(Source data)
[Start of Attachment]
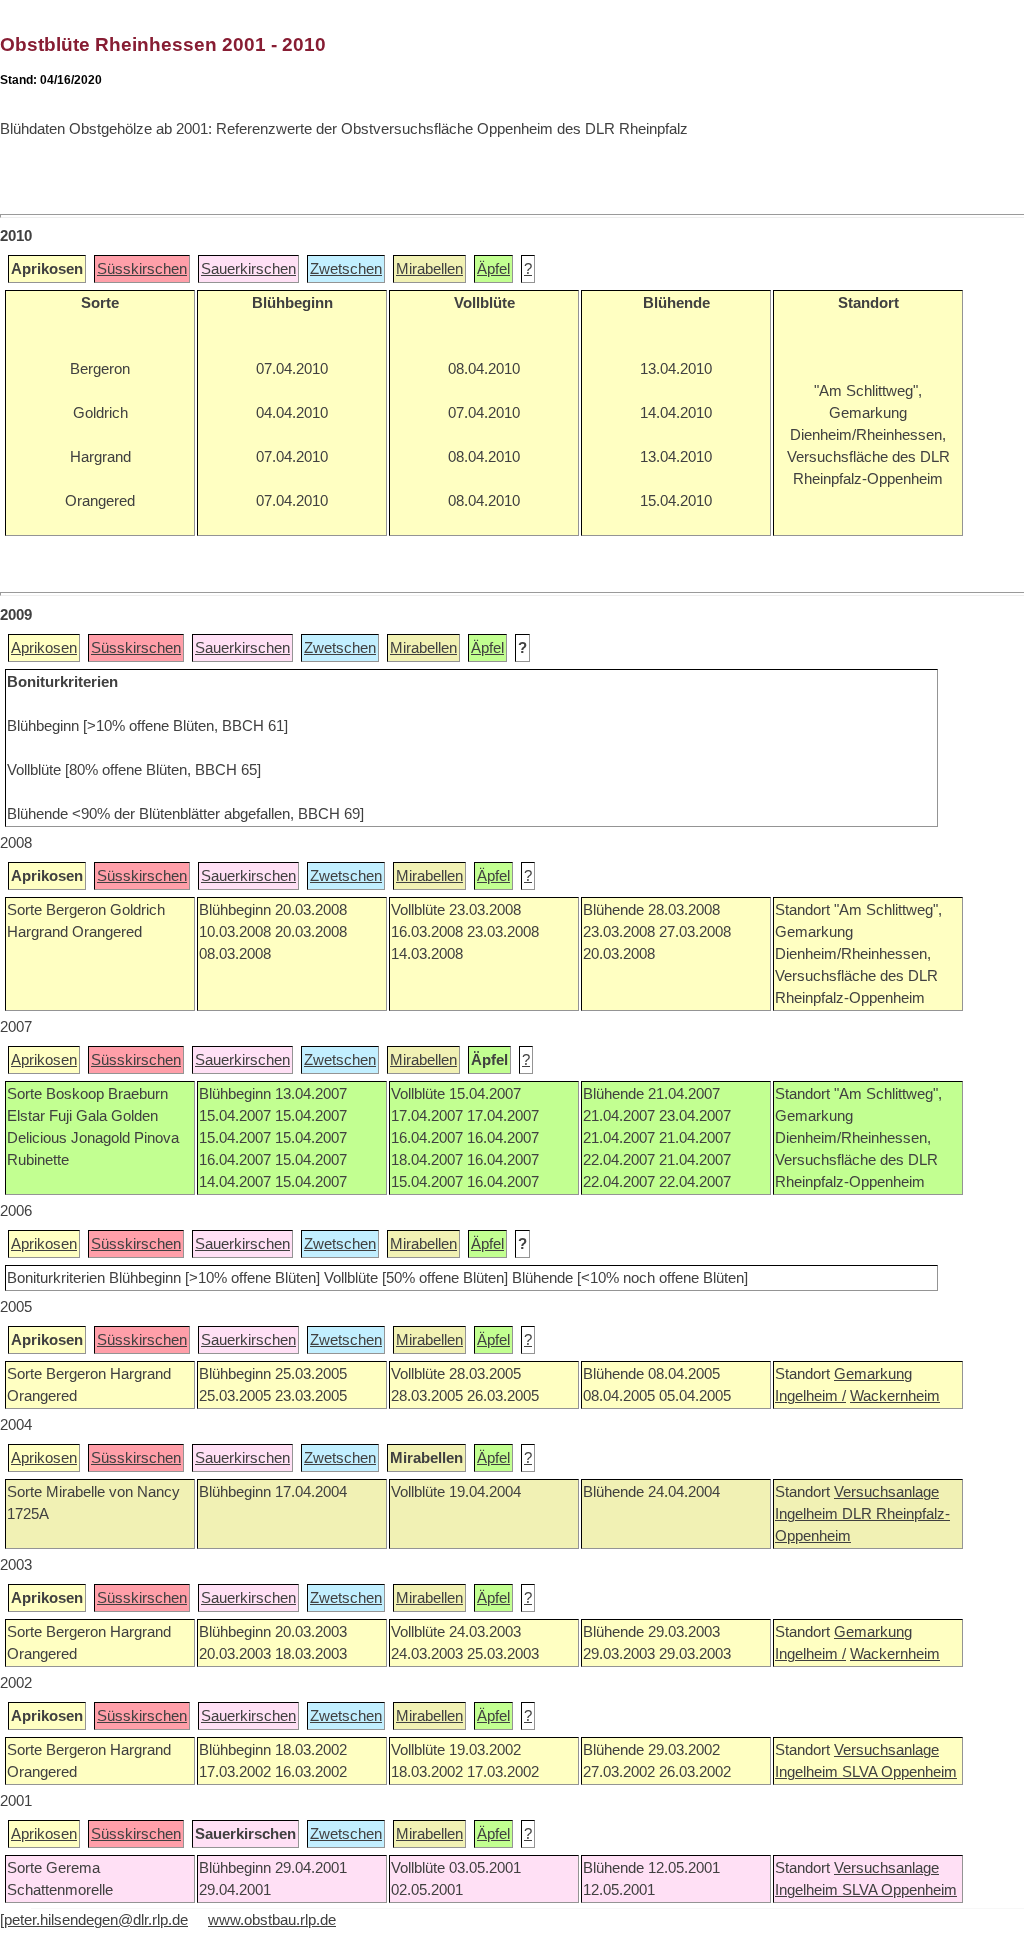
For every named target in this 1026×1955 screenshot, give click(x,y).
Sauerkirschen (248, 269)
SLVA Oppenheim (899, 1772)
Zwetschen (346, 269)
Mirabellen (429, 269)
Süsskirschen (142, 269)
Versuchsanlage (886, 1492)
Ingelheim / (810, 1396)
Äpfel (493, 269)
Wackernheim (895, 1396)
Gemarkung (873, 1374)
[End of Attachment]
[Start of Attachment]
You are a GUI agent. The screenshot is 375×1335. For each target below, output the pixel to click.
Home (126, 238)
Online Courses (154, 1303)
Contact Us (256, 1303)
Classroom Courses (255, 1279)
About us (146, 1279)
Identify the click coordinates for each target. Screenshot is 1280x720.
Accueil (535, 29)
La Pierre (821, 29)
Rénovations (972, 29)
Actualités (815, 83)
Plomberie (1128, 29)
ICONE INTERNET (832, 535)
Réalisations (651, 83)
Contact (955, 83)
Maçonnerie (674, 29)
[End of Attachment]
• _BRIEF_: In the entries above, some lines hold the string "target". Copy each of them.

• _OUTPUT OF THE EXERCISE_:
For every named target in this 1026×1955 screenshot, give click(x,y).
You are a GUI agent. The screenshot is 375×1335. For each target below, output the pixel to click.
Identify the click coordinates for each target. Screenshot is 1280x720.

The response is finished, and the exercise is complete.